The EU has adopted new export controls on a range of emerging technologies (including quantum technologies, semiconductor manufacturing equipment, advanced computing, advanced materials and coatings for high temperature applications, additive manufacturing and certain life sciences tools), under the new “500-series” of EU-only controls.
The update to the EU’s Dual-Use Export Control List, which incorporates the new 500-series items along with other amendments to definitions and control parameters, entered into force on November 15, 2025, via Commission Delegated Regulation (EU) 2025/2003, which amends Annex I to Regulation (EU) 2021/821 (the EU Dual‑Use Regulation).
The UK will also be adopting similar 500-series control list entries in the UK’s assimilated Dual-Use Regulation via the Export Control (Amendment) (No. 2) Regulations 2025 (noting the UK has already adopted certain related controls previously), which will come into force on December 16, 2025, and broadly ensure alignment between the UK and EU regimes.
Background and International Context
- Progress at the Wassenaar Arrangement on Export Controls for Conventional Arms and Dual-Use Goods and Technologies has been effectively stalled due to Russia’s veto of new Wassenaar dual-use listings since 2022. As a result, controls on technologies widely viewed by the EU, U.S. and UK as strategically sensitive (in particular quantum, advanced semiconductor tools and additive manufacturing) could not be agreed upon on at the multilateral level.
- In response, several EU Member States (including the Netherlands, Germany, Italy, France and Finland, amongst others) introduced national controls on emerging technologies, which generated regulatory divergence within the EU. To eliminate internal fragmentation and maintain pace with international partners (including the UK and U.S.), the Commission advanced EU-level action in September to adopt EU-wide controls for items that could not be agreed at Wassenaar but enjoy broad EU and international-partner support, which were formally adopted at the EU level in November.

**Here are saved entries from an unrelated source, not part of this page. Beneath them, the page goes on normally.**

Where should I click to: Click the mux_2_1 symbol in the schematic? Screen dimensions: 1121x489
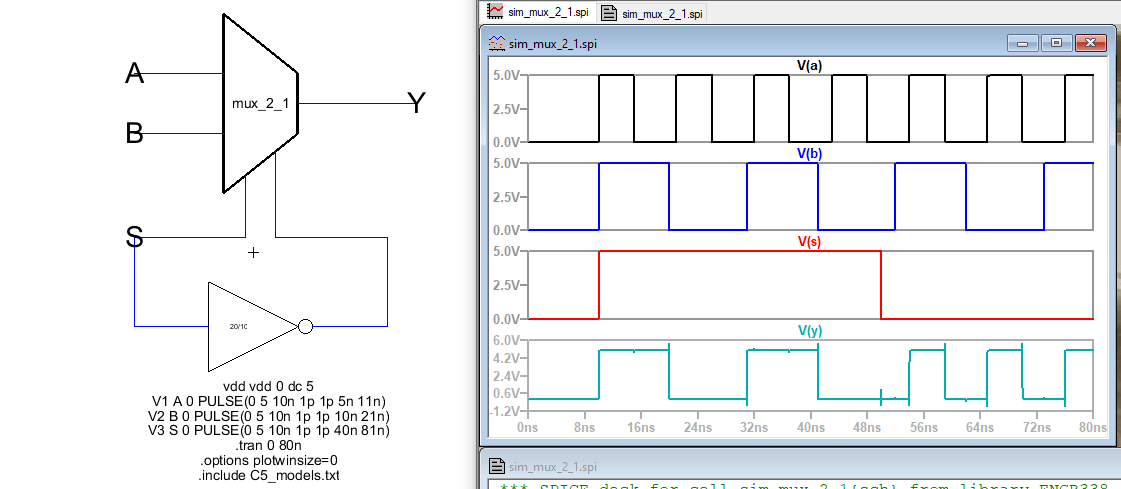258,103
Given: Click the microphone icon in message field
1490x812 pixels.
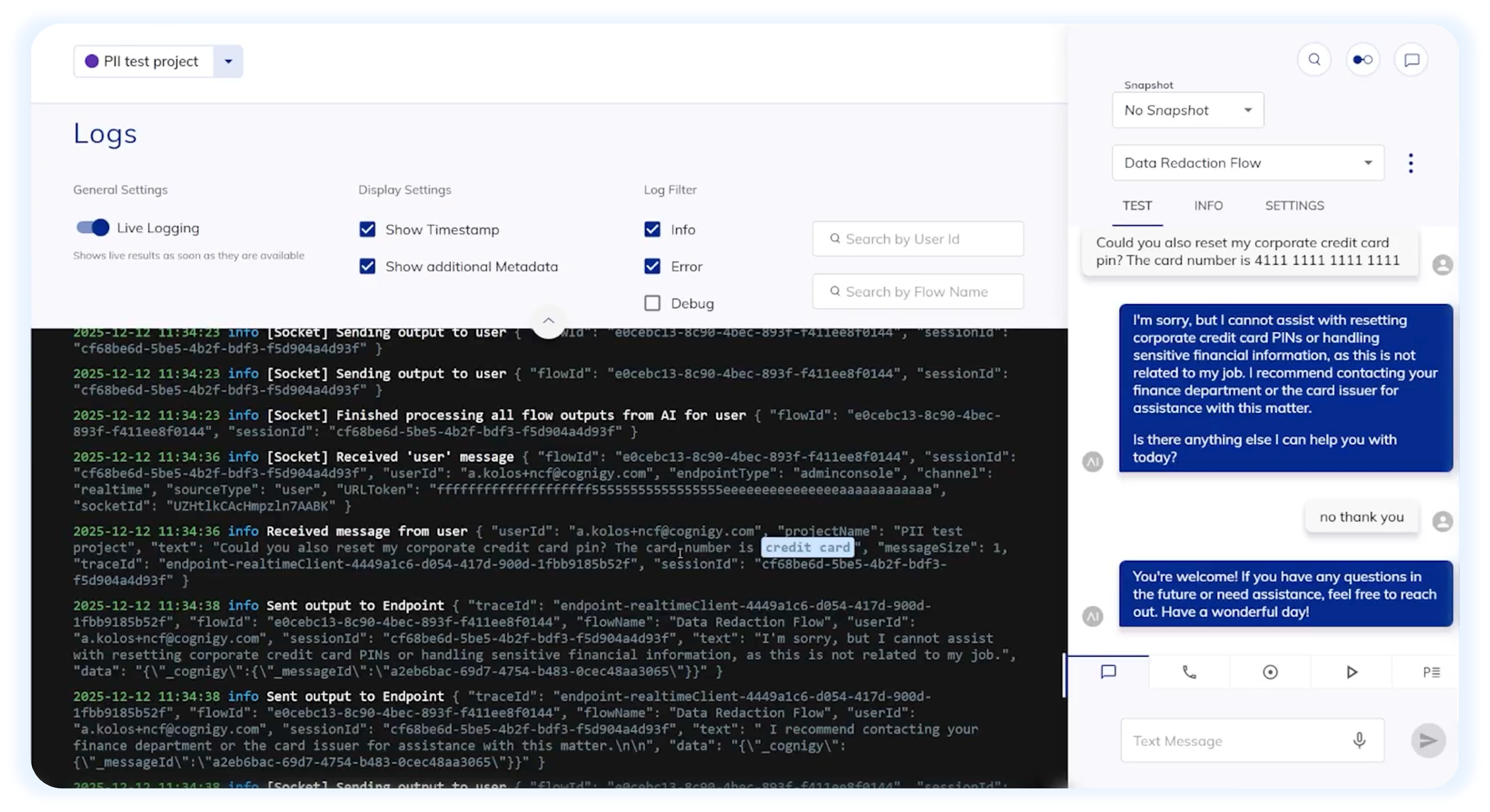Looking at the screenshot, I should (x=1359, y=740).
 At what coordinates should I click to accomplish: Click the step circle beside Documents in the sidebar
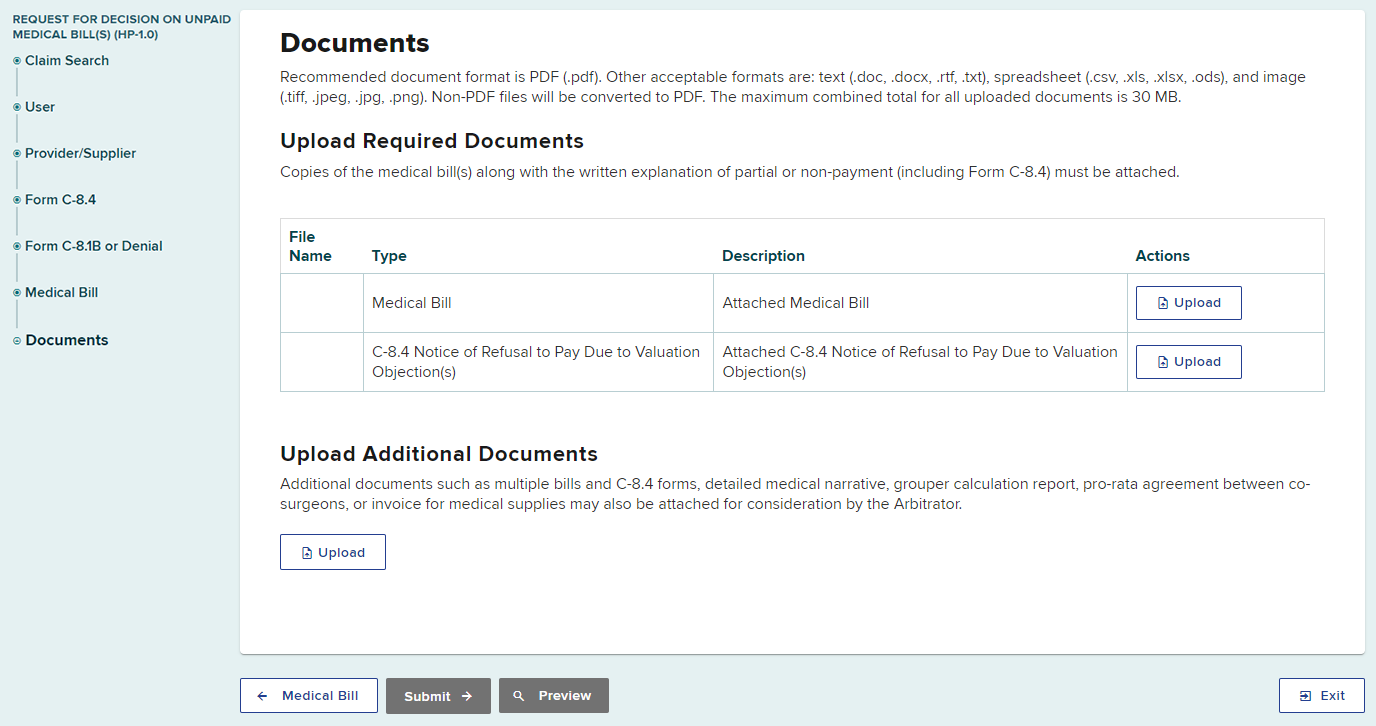click(16, 341)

- The update to the EU’s Dual-Use Export Control List also reflects a deliberate move to align with parallel U.S. and UK tightening on exports of emerging technologies. The U.S. has already expanded controls on quantum computing items, advanced semiconductor manufacturing equipment and related high-performance technologies previously, while the UK in 2024 introduced, and is now replacing, its own national emerging technology entries (control entries PL9013-9015) with its version of the 500-series to mirror the updated EU list. For companies operating across the EU, U.S. and UK, the regulatory direction is converging, but the substantive scopes are not identical, requiring coordinated multi-jurisdictional classification and licensing analysis.
Compliance Impact
For most emerging technology items, the new EU controls largely replace the national controls previously adopted by Member States, though some limited national measures may remain in place.
The updated EU controls require companies to reassess product classifications across the in-scope emerging technologies. Given the parallel expansion of U.S. and UK controls, exporters should map their portfolios against all three regimes to identify divergences in scope and thresholds.

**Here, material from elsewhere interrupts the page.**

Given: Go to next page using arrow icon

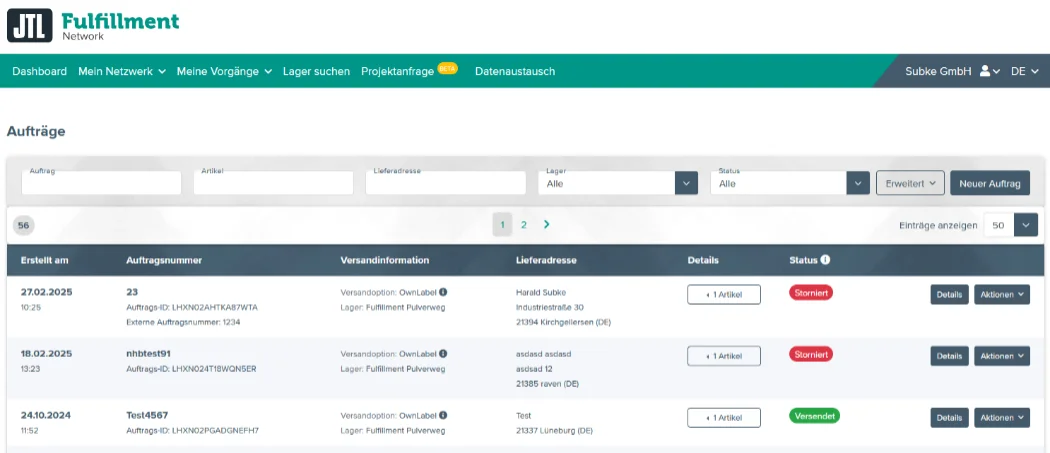Looking at the screenshot, I should [546, 225].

Companies operating in multiple EU Member States should also confirm whether previously applicable national controls continue to apply and whether the move to EU-level controls allows for the use of EU General Export Authorisations (GEAs), which can simplify licensing for transfers to certain destinations (including, for example, EU001, which permits exports of most Annex I dual-use items including the newly added emerging-technology entries to the U.S., UK, Canada, Japan, Australia, New Zealand, Norway and Switzerland).
The update to the EU’s Dual-Use Export Control List represents a substantive recalibration of export controls on emerging technologies and will require companies across sectors to reassess their compliance posture.